What breaks without it
Total system outage if the primary server fails
Performance degradation as a single node reaches CPU/Memory limits
Inability to perform maintenance without taking the service offline
Why alternatives fail
DNS Round Robin cannot detect if a server is down in real-time, leading to 'black-holing' traffic
Client-side hardcoding of IPs is brittle and impossible to manage at scale
Manual failover is too slow for modern SLA requirements (e.g., 99.99%)
Mental Model
The Intuition
Imagine a busy restaurant with a host at the front.
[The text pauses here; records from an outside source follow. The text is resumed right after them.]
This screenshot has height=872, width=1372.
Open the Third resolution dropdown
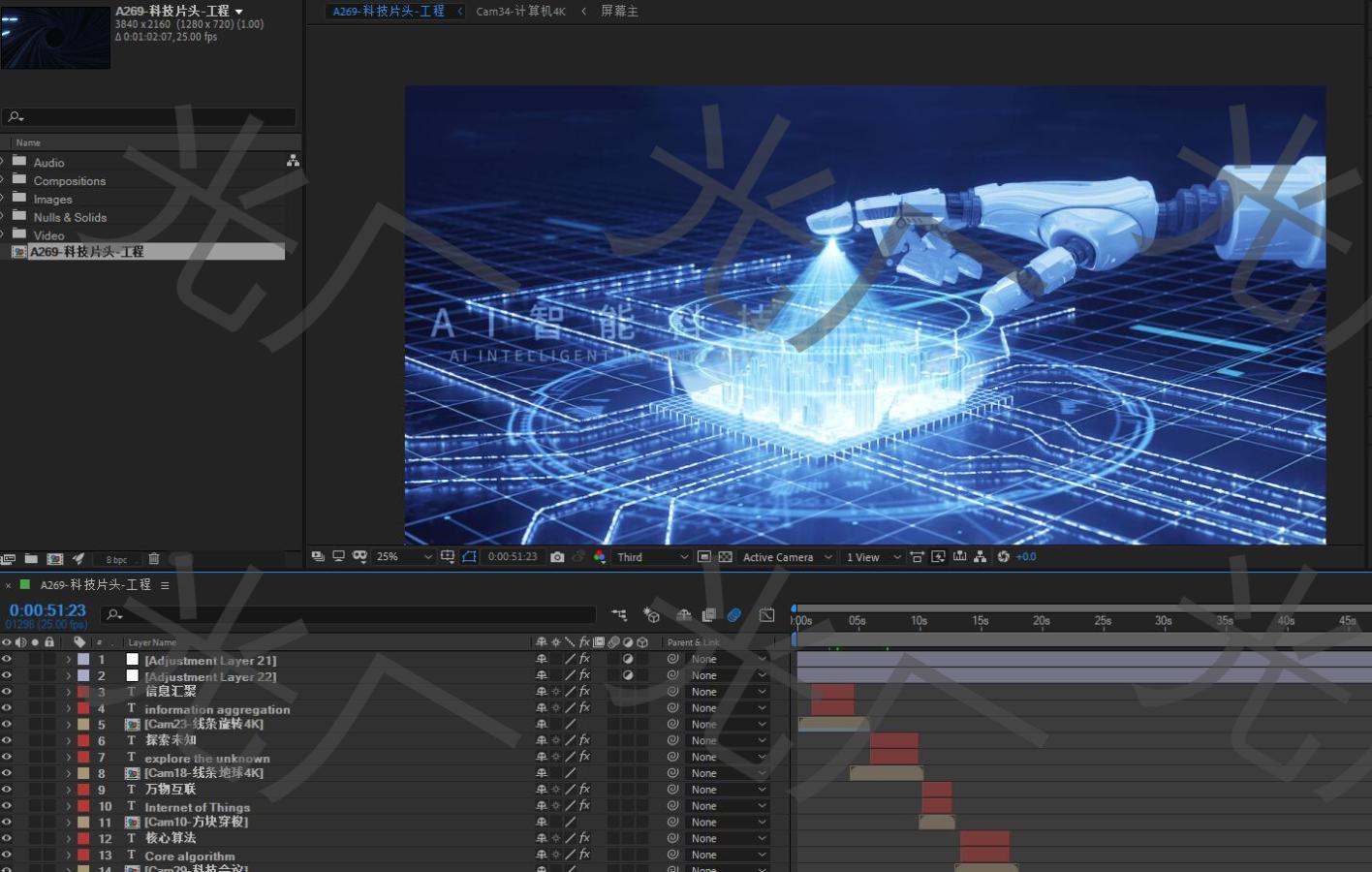coord(649,557)
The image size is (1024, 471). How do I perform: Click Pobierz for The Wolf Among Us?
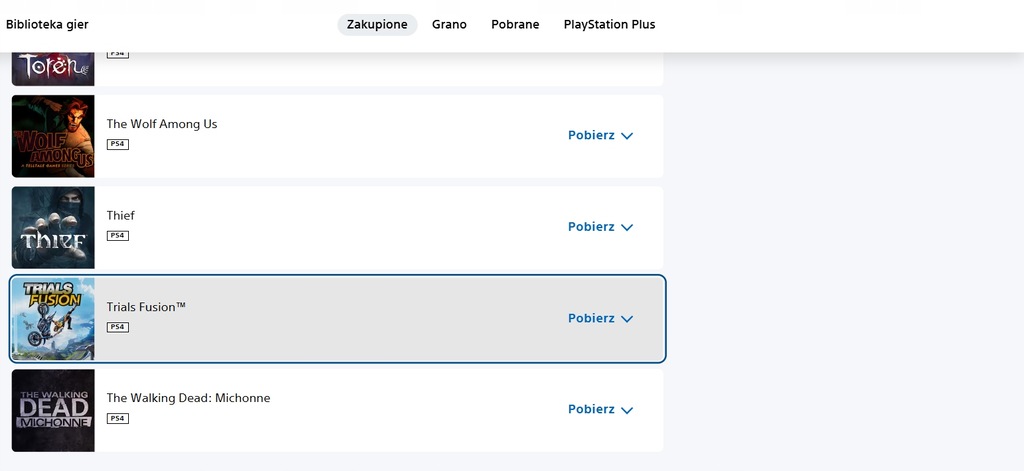point(591,135)
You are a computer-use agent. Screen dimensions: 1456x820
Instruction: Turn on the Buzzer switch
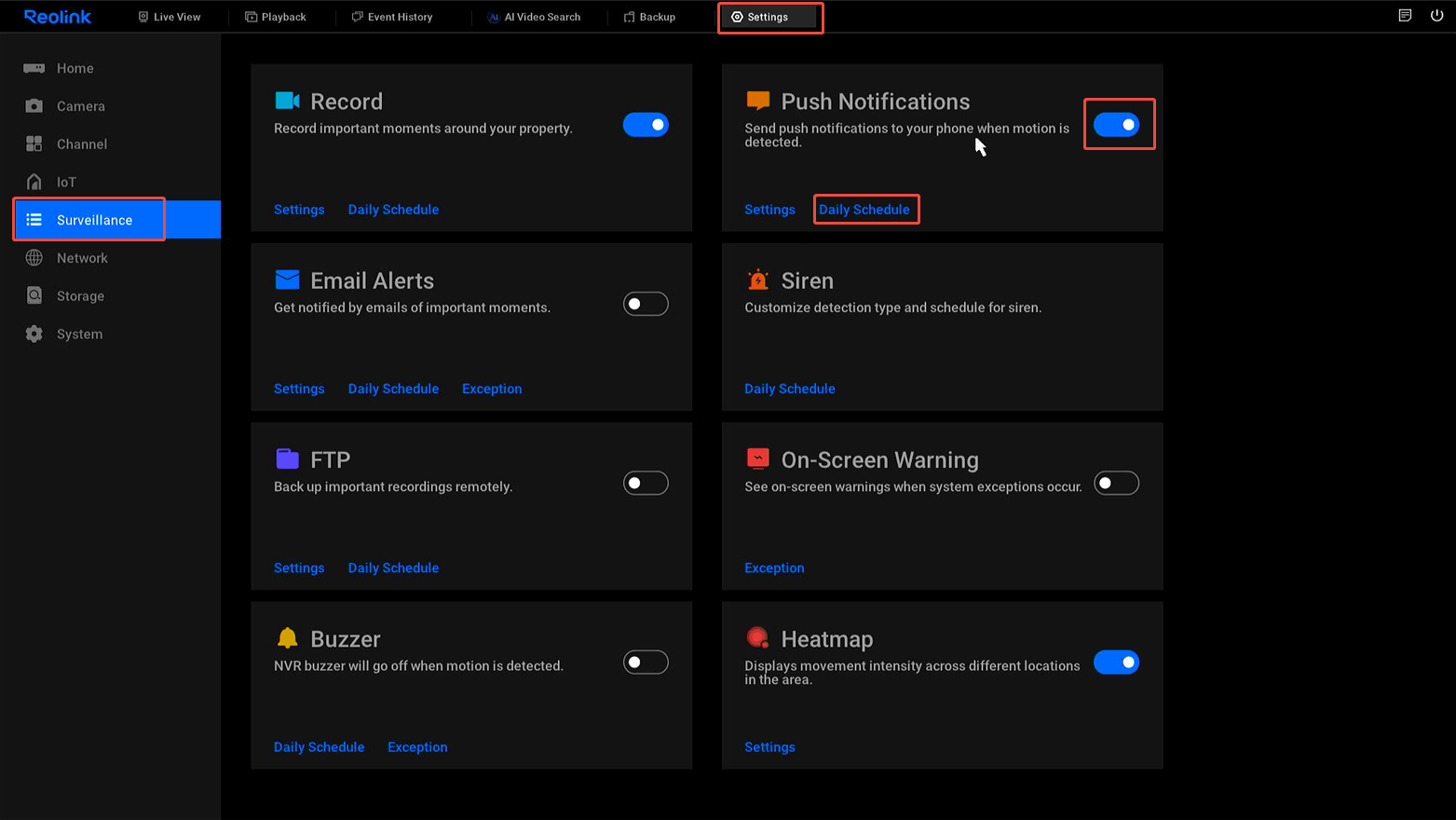click(x=646, y=663)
Instead of customers crowding one table, the host checks which waiters are free and which tables are clean, then directs guests to the most appropriate spot to ensure everyone is served quickly.
Key Mechanics
Health Checking: Periodically pinging backends to ensure they are 'alive' and 'ready'
Algorithm Selection: Choosing how to pick the next server (e.g., Round Robin, Least Connections, IP Hash)
Session Persistence: Ensuring a user stays on the same server if the app is stateful (Sticky Sessions)
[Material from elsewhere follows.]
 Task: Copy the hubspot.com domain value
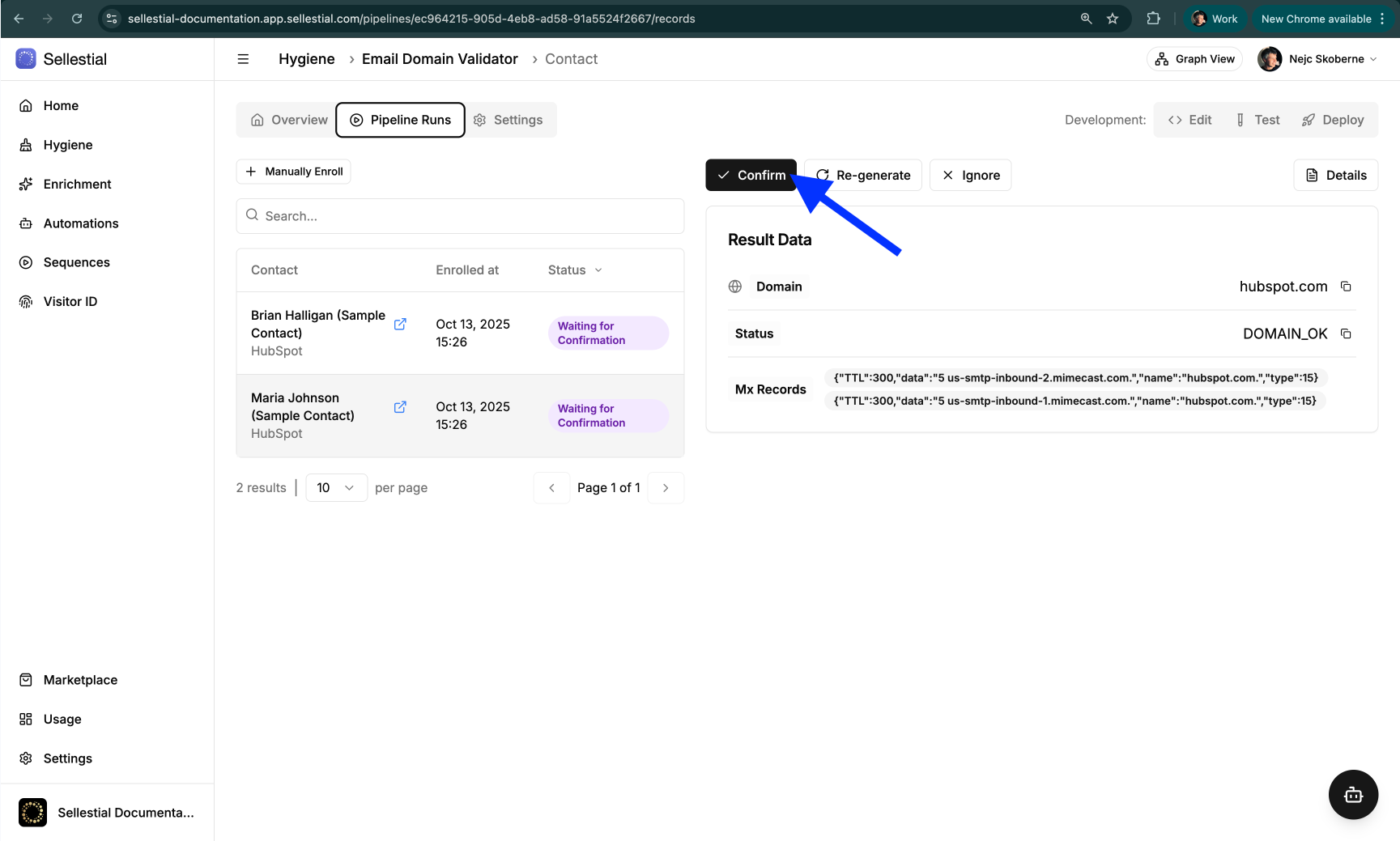1346,287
Termination: Handling SSL/TLS handshakes at the LB to offload CPU work from backends
Framework
When it's the best choice
- L7 (Application Layer) when you need to route based on URLs, cookies, or HTTP headers
- L4 (Transport Layer) when you need maximum throughput and low latency for TCP/UDP
- Global Server Load Balancing (GSLB) for multi-region disaster recovery
When to avoid
- Extremely low-latency trading systems where the 1-2ms hop is unacceptable
- Simple internal tools with very low traffic where a single instance is sufficient and cost-effective
Fast Heuristics
Tradeoffs
Strengths
- Seamless horizontal scaling
- Isolation of server failures
- Simplified security (centralized WAF and SSL management)
- Enables Blue-Green and Canary deployments
Weaknesses
- Increased architectural complexity
- Potential for 'Thundering Herd' if health checks are misconfigured
- Additional cost (hardware or cloud provider fees)
Alternatives
When it wins
For global entry points where you want to distribute traffic across different IP ranges/regions.
Key Difference
Operates at the DNS level; no awareness of server health or connection state.
When it wins
In microservices (e.g., using gRPC or Netflix Ribbon) to eliminate the extra hop of a centralized LB.
Key Difference
The client holds a list of healthy endpoints and chooses one directly.
When it wins
For routing traffic to the topologically nearest node (common in CDNs).
Key Difference
Multiple nodes share the same IP address; the BGP protocol handles the routing.
Execution
Must-hit talking points
- Distinguish between L4 (TCP) and L7 (HTTP) load balancing
- Explain 'Consistent Hashing' for cache-friendly load balancing
- Discuss 'Deep Health Checks' (checking DB connectivity) vs 'Shallow Health Checks' (TCP ping)
- Mention the 'Load Balancer for the Load Balancer' (using Keepalived or VRRP for HA)
Anticipate follow-ups
- Q:How do you handle the 'Thundering Herd' problem when a server comes back online?
- Q:What are the security implications of SSL Termination at the LB?
- Q:How does the LB handle 'Slow Start' for new servers to prevent overwhelming them?
Red Flags
Ignoring the 'Sticky Session' trap.
Why it fails: If one server becomes a 'hot spot' because it holds all the long-lived sessions, the LB cannot rebalance that traffic, leading to localized failure.
Misconfiguring Health Check intervals.
Why it fails: Too frequent checks can DDoS your own backends; too infrequent checks mean users hit dead servers for seconds before the LB notices.
Forgetting to scale the Load Balancer itself.
Why it fails: A single software LB instance has a maximum PPS (Packets Per Second) limit; failing to use an HA pair or a managed service leads to a SPOF.